Conte, quindi, si troverà di fronte ad una situazione in cui potrebbe non avere quella autonomia politica e quello slancio necessario per dirigere l’attività del Governo. In un contesto di questo tipo, chiaramente, dovrà fare di tutto per evidenziare il suo ruolo, cosa che potrebbe anche generare dei problemi nella coalizione governativa. Il Presidente della Repubblica ha sicuramente tenuto a ricordare che il Presidente del Consiglio è una figura che coordina e resta autonoma, non è certamente eterodiretto. Le perplessità di Mattarella, proprio su questo, sono fondate, soprattutto quando ebbe a dire che avrebbe “preferito un primo Ministro politico”, dato che avrebbe garantito una certa autonomia, una certa indipendenza, una certa forza e potere politico e, purtroppo, Giuseppe Conte non avrà queste caratteristiche.
Il casus belli di Savona, del resto, dimostra questa teoria, perché quando Conte ha lasciato l’incarico è sparito nel nulla coperto mediaticamente dalle dichiarazioni dei due alfieri della coalizione, cioè Salvini e Di Maio, il quale invocava l’impeachment. Se Conte fosse stato davvero libero di gestire le nomine del Governo avrebbe potuto trattare con Mattarella sul Ministro dell’Economia, ed invece entrambi si sono irrigiditi e hanno voluto far saltare il patto di Governo.

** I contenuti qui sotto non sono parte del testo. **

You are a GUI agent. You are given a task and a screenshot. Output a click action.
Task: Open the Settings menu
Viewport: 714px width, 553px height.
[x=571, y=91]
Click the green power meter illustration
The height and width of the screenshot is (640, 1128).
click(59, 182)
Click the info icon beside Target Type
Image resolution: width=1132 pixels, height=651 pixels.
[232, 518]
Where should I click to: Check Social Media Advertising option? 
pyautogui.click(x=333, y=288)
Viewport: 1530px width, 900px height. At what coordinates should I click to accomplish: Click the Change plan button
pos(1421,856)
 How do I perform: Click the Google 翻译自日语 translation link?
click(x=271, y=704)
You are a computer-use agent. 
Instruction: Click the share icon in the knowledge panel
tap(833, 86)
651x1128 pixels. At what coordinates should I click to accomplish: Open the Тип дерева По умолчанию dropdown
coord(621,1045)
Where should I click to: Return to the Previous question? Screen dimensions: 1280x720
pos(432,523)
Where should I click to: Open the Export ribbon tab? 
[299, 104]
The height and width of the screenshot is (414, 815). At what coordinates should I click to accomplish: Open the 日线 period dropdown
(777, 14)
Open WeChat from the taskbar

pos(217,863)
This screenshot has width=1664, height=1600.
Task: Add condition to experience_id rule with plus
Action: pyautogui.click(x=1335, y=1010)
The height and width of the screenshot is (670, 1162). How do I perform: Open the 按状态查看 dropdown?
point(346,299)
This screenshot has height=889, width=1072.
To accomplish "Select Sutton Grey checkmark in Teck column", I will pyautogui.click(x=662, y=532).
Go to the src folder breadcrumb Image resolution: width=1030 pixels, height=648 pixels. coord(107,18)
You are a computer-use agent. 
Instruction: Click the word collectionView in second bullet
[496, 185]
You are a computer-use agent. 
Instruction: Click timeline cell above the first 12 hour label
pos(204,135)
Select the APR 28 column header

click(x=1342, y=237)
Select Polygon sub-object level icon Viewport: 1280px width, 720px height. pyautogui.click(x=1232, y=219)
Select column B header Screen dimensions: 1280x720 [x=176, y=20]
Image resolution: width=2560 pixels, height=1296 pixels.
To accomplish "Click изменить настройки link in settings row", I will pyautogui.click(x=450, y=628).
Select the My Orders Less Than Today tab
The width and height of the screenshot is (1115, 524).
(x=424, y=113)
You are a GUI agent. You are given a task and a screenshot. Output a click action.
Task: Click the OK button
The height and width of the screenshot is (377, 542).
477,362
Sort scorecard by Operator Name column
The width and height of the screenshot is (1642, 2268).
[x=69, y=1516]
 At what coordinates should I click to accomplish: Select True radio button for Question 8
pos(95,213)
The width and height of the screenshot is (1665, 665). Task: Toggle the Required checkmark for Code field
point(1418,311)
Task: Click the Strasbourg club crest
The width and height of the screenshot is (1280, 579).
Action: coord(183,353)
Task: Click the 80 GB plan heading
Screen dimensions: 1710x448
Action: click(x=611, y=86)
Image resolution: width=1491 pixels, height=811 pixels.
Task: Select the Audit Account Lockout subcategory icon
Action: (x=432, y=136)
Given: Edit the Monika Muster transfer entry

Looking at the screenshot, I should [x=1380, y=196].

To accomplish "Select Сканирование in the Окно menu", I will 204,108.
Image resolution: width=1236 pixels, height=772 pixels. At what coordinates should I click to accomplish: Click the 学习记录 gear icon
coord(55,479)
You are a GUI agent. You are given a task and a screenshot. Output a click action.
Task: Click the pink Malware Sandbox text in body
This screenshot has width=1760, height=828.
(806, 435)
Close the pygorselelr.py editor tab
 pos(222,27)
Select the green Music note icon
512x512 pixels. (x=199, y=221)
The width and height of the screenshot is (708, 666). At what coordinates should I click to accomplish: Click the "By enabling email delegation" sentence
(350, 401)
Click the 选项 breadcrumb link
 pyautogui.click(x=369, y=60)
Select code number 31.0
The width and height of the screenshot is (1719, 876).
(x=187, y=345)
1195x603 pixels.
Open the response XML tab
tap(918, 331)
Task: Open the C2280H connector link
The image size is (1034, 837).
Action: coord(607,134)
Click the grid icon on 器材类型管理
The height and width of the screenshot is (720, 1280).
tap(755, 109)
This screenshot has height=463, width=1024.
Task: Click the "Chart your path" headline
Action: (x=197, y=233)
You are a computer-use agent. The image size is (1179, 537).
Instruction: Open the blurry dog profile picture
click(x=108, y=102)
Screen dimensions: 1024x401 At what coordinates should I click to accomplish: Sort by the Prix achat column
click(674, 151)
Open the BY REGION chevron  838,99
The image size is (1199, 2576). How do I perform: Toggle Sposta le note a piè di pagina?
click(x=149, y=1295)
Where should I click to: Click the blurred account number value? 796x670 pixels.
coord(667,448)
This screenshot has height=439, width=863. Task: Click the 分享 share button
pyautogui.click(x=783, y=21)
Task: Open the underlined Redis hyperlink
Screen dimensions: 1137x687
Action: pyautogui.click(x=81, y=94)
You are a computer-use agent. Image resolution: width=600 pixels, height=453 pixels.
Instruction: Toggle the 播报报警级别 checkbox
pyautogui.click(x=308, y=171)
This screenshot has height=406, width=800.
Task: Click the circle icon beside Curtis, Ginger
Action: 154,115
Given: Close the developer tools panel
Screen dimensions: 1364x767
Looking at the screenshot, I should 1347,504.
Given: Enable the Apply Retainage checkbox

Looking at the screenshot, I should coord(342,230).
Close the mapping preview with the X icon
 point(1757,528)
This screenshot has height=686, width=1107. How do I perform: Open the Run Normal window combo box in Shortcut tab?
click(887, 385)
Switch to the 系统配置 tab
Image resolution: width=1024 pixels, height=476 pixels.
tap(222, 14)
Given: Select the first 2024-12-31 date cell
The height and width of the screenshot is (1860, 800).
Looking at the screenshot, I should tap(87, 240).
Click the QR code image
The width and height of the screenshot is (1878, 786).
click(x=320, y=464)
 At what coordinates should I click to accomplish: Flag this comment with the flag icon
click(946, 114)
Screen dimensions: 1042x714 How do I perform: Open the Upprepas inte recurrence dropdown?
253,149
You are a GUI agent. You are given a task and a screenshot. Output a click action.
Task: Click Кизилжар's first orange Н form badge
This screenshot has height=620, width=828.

Ci si chiede, al momento di un vertice internazionale, chi possa essere a coordinare la linea da tenere ed eventualmente da modificare in corso d’opera. Ci si chiede quanto spazio abbia, il Presidente del Consiglio Conte, quando incontrerà i suoi pari in Europa e dovrà gestire dei rapporti politici. Mentre discuterà di politica e di regole europee farà una telefonata a Salvini e Di Maio? La domanda, seppure con l’intenzione di provocare, è effettivamente lecita. Quale autonomia politica potrà avere l’Italia nel mondo con un Presidente del Consiglio eterodiretto da due figure irresponsabili?